#### GIVEN PASSAGE

Platelet donation is achieved through a process called apheresis. The word "apheresis" (pronounced Ay-fur-EE-sis) comes from a Greek term meaning to take away or to separate. When you give a regular blood donation at the blood center, your blood is separated into its components -- red cells, platelets, and plasma. Each component meets a different and very important medical need of a waiting patient.

When you make a donation through the apheresis process, you give one specific component of the blood, most often platelets.

Platelets are cell fragments in the blood that enable blood to clot. Cancer and chemotherapy treatments can affect the body's ability to produce platelets. Patients with leukemia, aplastic anemia, those receiving chemotherapy or undergoing bone marrow transplants often rely on platelets donated by healthy volunteers to prevent life-threatening bleeding.

It requires six whole blood donors of the same blood type to make up one platelet unit. Once donated, this living gift must be transfused to a patient within five days. To assure that platelets are always available, and that each patient will receive the platelets that are the best match, platelet donations are needed every day.

Who is eligible to donate platelets?

(Stored records)
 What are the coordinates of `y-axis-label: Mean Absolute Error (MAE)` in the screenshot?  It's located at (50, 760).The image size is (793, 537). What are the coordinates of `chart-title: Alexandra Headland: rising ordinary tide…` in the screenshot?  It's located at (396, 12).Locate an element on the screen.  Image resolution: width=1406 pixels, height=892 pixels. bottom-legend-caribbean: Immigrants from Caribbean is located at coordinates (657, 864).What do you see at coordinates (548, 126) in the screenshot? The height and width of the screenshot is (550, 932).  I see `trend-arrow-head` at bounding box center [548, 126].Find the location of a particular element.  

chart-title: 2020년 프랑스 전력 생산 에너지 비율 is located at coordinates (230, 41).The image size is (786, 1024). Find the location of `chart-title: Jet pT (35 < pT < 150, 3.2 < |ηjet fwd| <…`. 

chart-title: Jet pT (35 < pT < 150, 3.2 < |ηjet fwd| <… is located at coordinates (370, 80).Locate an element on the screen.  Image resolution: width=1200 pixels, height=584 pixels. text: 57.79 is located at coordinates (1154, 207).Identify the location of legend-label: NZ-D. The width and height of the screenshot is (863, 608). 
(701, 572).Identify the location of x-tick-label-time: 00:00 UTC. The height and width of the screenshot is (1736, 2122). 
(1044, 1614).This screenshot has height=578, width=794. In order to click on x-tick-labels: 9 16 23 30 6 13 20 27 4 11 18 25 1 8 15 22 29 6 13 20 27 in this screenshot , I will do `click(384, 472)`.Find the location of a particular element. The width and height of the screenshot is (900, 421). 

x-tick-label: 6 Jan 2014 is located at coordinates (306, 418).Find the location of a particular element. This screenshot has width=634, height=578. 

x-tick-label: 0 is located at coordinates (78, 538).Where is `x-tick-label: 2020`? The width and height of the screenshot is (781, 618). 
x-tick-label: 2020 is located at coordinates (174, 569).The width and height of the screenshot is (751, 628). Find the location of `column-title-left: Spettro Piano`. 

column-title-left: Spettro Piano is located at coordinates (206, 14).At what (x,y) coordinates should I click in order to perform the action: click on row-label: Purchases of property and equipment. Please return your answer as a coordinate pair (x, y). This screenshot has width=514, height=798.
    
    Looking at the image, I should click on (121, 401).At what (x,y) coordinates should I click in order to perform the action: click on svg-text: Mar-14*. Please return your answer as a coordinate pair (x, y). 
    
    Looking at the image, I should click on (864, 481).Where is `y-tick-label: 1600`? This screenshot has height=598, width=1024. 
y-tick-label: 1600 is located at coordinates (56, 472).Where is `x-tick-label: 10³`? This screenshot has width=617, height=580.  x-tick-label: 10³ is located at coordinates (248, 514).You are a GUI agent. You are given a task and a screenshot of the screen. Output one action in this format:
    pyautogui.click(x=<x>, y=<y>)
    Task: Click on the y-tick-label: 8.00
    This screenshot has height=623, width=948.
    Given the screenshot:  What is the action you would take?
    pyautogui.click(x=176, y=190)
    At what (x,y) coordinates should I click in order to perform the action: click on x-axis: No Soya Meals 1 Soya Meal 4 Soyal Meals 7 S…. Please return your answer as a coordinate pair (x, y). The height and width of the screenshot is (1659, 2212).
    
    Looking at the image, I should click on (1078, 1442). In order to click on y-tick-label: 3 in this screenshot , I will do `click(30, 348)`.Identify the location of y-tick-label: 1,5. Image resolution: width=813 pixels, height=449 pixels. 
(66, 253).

#### ABOUT THIS TASK
From the platelet donation text, list every group of patients it says often relies on donated platelets to prevent life-threatening bleeding.

#### EXERCISE SOLUTION
- Patients with leukemia
- Patients with aplastic anemia
- Those receiving chemotherapy
- Those undergoing bone marrow transplants